泉鏡花作品の挿絵でおなじみ『小村雪岱随筆集』
大正から昭和初期にかけて挿絵の世界で活躍し、泉鏡花とのコンビで有名になった小村雪岱の随筆集を紹介します。
【ポスト・ブック・レビュー この人に訊け!】
池内 紀【ドイツ文学者・エッセイスト】
小村雪岱随筆集
小村雪岱 著
真田幸治 編
幻戯書房
3500円+税
装丁/真田幸治
泉鏡花作品で知られる美人画はモデルなしの「心像」
小村雪岱(一八八七-一九四〇)は大正から昭和初期にかけて、挿絵の世界で活躍した。とりわけ泉鏡花とのコンビは有名で、小説は忘れても、挿絵は覚えている人が少なからずいたにちがいない。
かねがねフシギに思っていた。雪岱の生み出した、女たちの特徴である。細おもて、細い首、細い胴、胸をもたず、腰をもたず、腿をもたず、一本の棒木に着物を着せかけたようなのだ。
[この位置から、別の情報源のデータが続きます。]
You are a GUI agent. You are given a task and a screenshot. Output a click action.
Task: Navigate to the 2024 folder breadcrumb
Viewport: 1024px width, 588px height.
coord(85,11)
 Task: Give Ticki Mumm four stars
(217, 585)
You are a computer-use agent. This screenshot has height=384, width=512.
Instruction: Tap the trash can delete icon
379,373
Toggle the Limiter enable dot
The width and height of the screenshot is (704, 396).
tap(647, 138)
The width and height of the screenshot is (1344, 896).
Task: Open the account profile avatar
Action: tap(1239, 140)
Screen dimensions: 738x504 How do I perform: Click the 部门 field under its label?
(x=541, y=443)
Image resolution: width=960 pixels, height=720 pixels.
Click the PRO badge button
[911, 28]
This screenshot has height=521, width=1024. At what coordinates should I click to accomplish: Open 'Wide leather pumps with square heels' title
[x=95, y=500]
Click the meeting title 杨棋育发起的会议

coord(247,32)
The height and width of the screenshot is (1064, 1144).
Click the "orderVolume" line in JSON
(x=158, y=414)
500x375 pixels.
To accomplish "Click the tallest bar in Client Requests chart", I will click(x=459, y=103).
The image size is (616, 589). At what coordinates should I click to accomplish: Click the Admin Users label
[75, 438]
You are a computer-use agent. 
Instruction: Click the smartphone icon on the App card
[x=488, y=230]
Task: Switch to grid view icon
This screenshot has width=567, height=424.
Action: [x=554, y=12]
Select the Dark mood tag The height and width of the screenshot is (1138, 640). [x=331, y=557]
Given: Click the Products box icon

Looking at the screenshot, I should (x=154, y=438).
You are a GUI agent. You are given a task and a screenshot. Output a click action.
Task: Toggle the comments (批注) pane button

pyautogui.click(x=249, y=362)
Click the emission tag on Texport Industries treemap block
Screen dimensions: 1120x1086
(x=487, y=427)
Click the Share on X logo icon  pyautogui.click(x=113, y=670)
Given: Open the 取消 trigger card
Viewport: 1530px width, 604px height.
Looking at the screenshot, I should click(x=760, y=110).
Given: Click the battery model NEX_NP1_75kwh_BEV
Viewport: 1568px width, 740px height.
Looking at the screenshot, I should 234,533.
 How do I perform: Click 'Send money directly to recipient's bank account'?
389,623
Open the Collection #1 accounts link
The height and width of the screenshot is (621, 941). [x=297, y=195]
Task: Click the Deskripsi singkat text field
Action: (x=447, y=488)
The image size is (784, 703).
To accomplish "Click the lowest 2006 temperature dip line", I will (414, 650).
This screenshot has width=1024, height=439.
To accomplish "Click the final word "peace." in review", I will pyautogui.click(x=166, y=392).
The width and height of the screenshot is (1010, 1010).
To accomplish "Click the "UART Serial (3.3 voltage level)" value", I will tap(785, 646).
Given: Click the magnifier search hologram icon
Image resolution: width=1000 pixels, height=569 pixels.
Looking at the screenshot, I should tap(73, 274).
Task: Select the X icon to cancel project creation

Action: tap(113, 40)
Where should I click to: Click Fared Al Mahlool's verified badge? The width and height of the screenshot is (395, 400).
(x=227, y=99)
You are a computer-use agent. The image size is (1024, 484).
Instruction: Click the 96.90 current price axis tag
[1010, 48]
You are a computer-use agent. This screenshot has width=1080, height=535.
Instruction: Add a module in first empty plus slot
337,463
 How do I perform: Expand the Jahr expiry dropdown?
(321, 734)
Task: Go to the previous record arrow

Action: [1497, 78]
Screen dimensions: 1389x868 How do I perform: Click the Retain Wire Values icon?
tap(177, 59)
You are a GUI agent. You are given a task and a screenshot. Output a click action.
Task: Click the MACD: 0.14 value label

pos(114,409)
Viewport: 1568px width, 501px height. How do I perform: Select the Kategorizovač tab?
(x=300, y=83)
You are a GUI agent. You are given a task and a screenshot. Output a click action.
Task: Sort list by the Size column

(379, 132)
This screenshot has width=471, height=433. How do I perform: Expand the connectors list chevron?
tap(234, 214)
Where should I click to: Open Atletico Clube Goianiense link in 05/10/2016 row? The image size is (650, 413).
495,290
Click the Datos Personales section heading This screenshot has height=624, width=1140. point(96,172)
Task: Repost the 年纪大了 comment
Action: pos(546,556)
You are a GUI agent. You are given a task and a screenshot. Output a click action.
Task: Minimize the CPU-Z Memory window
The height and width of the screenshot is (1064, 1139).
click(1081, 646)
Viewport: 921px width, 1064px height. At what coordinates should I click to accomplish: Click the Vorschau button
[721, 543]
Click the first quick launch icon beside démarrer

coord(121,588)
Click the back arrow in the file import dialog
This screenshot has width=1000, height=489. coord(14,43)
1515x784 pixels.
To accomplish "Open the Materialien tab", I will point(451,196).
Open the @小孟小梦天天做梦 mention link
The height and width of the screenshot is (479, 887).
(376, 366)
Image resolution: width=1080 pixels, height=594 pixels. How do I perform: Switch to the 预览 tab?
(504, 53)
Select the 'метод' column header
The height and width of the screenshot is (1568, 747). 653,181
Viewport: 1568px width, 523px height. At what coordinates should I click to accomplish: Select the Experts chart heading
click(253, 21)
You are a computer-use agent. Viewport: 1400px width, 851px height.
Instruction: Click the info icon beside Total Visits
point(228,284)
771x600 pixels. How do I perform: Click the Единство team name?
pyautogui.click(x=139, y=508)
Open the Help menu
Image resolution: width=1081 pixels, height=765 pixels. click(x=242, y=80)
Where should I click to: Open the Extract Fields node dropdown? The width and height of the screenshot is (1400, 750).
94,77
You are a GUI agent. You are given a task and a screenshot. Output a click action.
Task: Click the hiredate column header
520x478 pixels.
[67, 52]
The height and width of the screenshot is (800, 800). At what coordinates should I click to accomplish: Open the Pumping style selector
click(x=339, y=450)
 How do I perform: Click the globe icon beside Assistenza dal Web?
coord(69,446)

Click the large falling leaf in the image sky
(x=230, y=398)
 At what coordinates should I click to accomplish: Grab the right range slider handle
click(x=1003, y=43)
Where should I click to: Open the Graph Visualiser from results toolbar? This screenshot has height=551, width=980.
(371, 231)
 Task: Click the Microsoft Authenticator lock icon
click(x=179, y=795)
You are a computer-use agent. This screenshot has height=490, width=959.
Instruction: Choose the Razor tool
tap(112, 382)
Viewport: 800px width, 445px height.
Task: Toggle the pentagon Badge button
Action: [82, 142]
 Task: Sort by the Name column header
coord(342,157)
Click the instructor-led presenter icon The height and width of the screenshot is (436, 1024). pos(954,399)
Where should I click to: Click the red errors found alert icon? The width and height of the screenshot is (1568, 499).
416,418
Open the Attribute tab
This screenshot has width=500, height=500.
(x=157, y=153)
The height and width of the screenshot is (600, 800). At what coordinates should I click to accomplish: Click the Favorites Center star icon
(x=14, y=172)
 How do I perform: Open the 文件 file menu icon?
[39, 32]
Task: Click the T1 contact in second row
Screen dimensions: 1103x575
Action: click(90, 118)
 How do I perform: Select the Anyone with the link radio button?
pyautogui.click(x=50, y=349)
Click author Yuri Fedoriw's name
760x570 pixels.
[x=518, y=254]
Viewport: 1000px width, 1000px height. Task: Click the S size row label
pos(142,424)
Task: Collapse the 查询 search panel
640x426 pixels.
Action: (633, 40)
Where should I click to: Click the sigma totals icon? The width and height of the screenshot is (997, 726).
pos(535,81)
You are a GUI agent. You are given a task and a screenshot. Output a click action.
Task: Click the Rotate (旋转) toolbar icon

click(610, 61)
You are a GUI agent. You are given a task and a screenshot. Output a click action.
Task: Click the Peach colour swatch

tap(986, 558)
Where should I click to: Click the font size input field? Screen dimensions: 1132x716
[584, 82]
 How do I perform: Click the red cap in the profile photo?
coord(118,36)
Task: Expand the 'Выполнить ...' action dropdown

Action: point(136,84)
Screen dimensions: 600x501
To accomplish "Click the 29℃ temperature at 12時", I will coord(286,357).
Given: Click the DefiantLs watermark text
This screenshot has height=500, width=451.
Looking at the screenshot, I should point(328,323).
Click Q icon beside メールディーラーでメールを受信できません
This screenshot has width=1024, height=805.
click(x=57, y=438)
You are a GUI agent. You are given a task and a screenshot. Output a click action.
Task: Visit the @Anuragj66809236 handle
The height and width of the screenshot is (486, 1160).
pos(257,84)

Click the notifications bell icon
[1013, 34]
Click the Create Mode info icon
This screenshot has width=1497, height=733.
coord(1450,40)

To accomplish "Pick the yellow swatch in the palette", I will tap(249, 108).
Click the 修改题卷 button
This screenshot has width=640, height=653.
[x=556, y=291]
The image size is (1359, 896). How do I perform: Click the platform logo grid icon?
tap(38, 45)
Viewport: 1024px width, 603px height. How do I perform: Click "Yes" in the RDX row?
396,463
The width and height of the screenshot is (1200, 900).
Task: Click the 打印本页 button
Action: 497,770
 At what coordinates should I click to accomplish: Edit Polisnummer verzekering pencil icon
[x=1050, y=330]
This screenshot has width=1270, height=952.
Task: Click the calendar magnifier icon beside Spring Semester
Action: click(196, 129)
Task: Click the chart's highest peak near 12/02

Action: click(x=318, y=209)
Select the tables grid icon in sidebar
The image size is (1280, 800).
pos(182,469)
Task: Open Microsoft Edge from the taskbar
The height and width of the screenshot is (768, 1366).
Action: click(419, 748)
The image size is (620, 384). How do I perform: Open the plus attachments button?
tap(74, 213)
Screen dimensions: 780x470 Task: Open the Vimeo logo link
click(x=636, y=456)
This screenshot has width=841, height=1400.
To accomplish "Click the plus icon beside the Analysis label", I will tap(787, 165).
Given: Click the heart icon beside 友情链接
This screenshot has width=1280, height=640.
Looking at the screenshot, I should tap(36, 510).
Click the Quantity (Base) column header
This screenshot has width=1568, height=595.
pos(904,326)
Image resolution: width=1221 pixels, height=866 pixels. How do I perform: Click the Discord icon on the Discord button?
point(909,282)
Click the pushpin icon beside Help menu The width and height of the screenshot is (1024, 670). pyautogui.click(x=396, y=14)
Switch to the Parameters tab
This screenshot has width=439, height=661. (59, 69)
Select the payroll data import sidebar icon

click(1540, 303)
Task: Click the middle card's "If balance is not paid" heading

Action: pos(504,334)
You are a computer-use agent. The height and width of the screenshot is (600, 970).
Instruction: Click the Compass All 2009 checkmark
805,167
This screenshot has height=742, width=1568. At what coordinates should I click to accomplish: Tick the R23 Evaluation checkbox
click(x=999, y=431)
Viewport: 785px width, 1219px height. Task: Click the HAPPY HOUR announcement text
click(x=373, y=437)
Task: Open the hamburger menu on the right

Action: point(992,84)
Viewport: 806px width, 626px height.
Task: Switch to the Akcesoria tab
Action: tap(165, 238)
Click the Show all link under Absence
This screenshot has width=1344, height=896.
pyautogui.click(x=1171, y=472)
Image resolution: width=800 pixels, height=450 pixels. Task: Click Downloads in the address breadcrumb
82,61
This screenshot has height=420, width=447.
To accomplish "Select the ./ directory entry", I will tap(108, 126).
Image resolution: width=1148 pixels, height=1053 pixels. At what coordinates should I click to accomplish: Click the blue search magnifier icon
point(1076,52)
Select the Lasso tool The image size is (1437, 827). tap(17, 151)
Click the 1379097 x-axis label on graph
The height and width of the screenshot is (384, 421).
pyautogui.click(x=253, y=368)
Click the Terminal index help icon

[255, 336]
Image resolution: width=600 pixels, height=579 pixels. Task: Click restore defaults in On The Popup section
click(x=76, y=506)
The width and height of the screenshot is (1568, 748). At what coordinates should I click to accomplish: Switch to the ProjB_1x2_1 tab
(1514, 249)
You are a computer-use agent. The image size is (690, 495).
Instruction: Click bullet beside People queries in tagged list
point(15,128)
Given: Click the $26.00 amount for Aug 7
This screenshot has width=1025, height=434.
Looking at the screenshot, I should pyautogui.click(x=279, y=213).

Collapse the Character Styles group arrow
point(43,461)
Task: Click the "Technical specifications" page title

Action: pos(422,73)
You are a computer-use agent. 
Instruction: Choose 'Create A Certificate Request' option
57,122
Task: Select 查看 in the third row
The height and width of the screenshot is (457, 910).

それでいてこよなく美しく、十分に艶めかしく、男はきっと惑わされる。こんな女を画家はいったい、どうやって生み出したのか。
「私は挿絵を画きますのに、未だモデルを使つたことはありません」
もともとは東京美術学校(現・東京芸大)で下村観山や松岡映丘にきびしく鍛えられた日本画家である。挿絵においても独自の考えをもっていた。モデルを使わず、写生もしない。描きたいと思う女は自分の内部にある。記憶であって、「一口にいへば私の心象です」。
そして「私のモデル」と添え書きのある随筆によると、推古仏のなかに、「何ともいへないくらゐほれ〲とする」のがあるという。たしかに法隆寺夢殿などに伝わる仏像は細おもてで長身、優美につくられている。腰をひねって立つのもあって、一重の着物を着せかければ、雪岱美人になるだろう。
「この頃銀座通でみた或婦人の記憶画」と銘打って、横顔と、やや正面にちかい顔が掲げてある。昭和9年(一九三四)のもの。束髪のモダンガールとも見えるが、同時に雪岱自身が注解しているとおり「極めて古風な俤」もみてとれる。銀座の女と天平の女人とが意味深くかさなってくる。
雪岱は芝居の世界で舞台装置家として腕を振った人だった。目を瞠らせる挿画の切れ味は、人物の配置のあざやかさによることに気がつく。新聞の一葉の挿絵にも、あきらかに舞台装置家の目がはたらいていた。それにしても、別のフシギが湧いてくるのだが、ほぼ八〇年も前の書きものと挿画なのに、それがこんなにみずみずしいのはどうしてだろう?